++ The trailer for Emilia Clarke's movie, Last Christmas, looks absolutely adorable. I love the casting immensely. Emilia is just so charming, and I know there's been ~theories surrounding the plot but idc it just looks cute, okay?
++ The other day I watched this video called, Stranger Things and the Danger of Nostalgia for Belligerent Romance which specifically talks about the horrible 180 shift that Stranger Things took in its third season revolving around the character of Jim Hopper, but as a whole it does discuss something I have been wary about since after the first season with the way the show has been marketed and made since. I really enjoyed the first season when it came out, but the show tends to really rely heavily on nostalgia for the 80s that it becomes kind of obvious how that is its only strategy for the show at this point. Sure, there can be great moments here and there, but it is overshadowed by them trying to hit all the nostalgia buttons and advertisement without any kind of development of the characters or their relationships. In the case of Hopper, a character I loved in the first season, they did him, along with his and Joyce's building relationship, so dirty by wanting to go to the toxic 80s romance trope which promptly ruined the development that had been naturally happening in previous seasons. Not even in a subversion or deconstruction kind of way, but just straight up wanting a callback to the 80s movies/television that featured the same tropes, because nostalgia. It's such a shame, really.

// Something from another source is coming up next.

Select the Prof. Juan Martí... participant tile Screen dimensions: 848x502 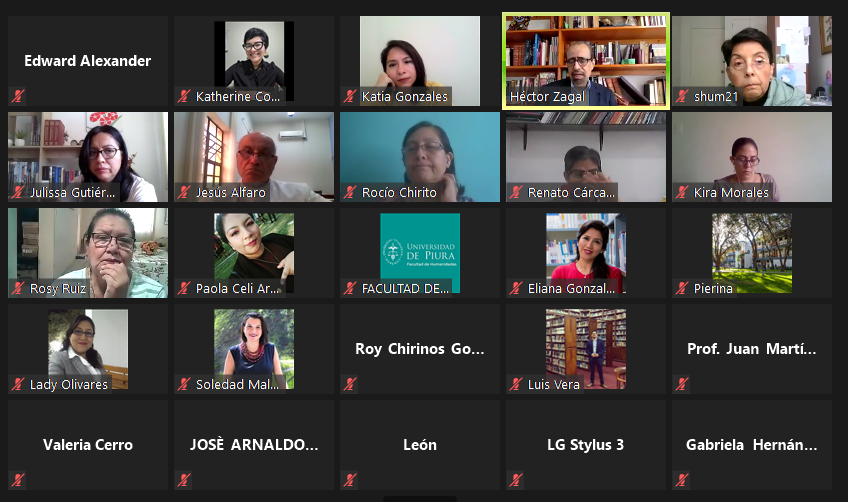752,349
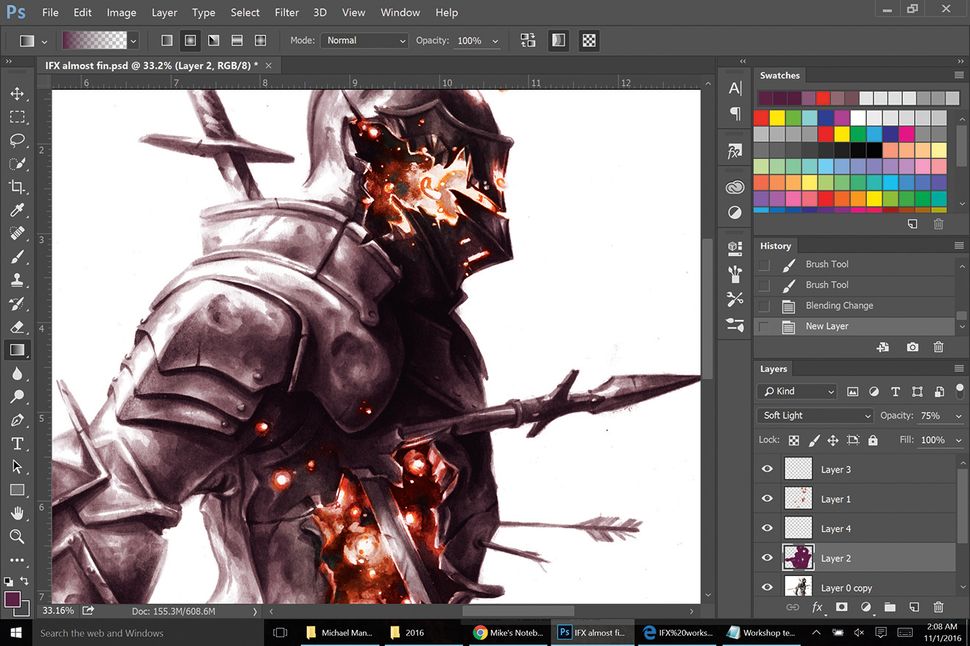
Task: Select the Gradient tool in the toolbar
Action: click(18, 349)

I think it goes without saying that sacrificing good storytelling and character development for the sake of nostalgia is a big problem, hence the main issue with reboot/remake/revival culture in media right now. I think Stranger Things started out strong at first, but lost its way once the popularity got too big rather quickly and they bought into their own hype. I am glad, however, that this has brought on a lot of discussion such as this video examining and dissecting why this is a problem and how it can be possibly be fixed.